2023-03-31 Project Proposal: Search relevancy sandbox#

Author: @aetherunbound

Reviewers#

Project summary#

Develop mechanisms and workflows for sustainably creating & updating our staging API database & Elasticsearch cluster, in order to enable testing changes to Elasticsearch indices. The staging setup will reflect production in two separate ways using two different indices: proportionally by provider and with production-level volumes.

Goals#

Yearly goal: Result Relevancy

Requirements#

The following should be available once this project is complete:

  1. A mechanism by which maintainers can easily update the staging API database with recent data.

  2. A mechanism by which maintainers can create/update a small but proportional-to-production-by-provider index.

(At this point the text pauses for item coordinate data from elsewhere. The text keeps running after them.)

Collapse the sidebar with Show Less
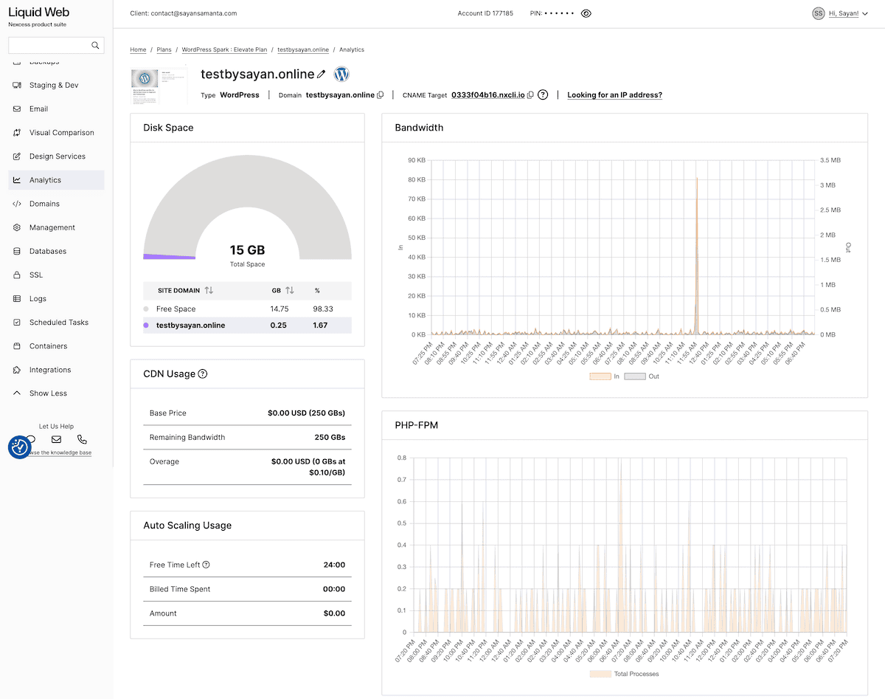This screenshot has height=699, width=885. [48, 393]
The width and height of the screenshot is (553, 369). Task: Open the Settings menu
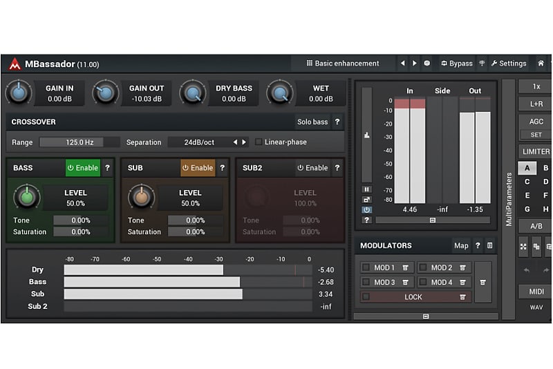point(509,64)
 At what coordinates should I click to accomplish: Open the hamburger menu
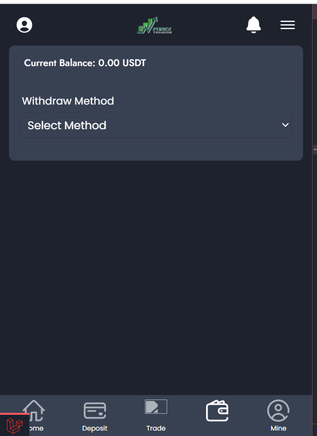click(287, 25)
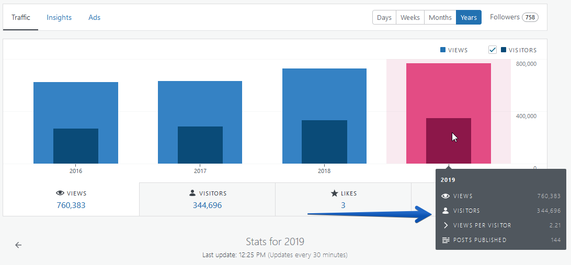Click the chevron beside VIEWS PER VISITOR

pyautogui.click(x=446, y=225)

  3. A mechanism by which maintainers can create/update a production-data-volume sized index.

  4. A mechanism by which maintainers can easily deploy & iterate on new Elasticsearch indexing configurations

  5. A mechanism by which maintainers can easily point the staging Elasticsearch index aliases (currently image and audio) to one of the above.

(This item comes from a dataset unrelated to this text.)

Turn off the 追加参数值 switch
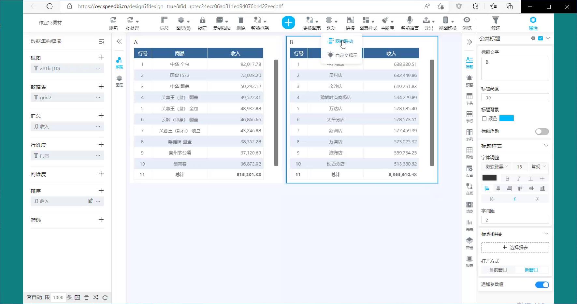The height and width of the screenshot is (304, 577). (x=542, y=285)
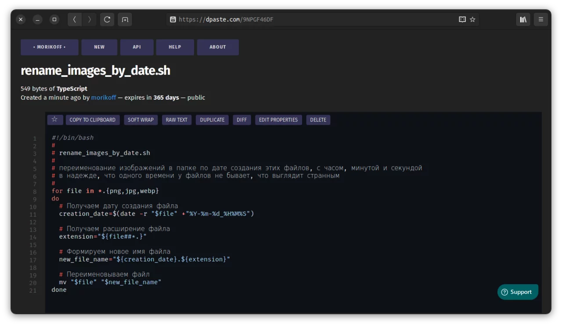Copy the script to clipboard
This screenshot has height=326, width=562.
click(x=93, y=120)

Many of these mechanisms will likely be built in Airflow.

Proportional by provider#

The proportional-by-provider index will be a subset of the production data, constructed so that the number of records by provider is roughly proportional to the percentages per provider that exist in production. This index will allow us to iterate rapidly on the following:

  • Changes affecting Elasticsearch index configuration (e.g. shard sizes, slicing, etc.)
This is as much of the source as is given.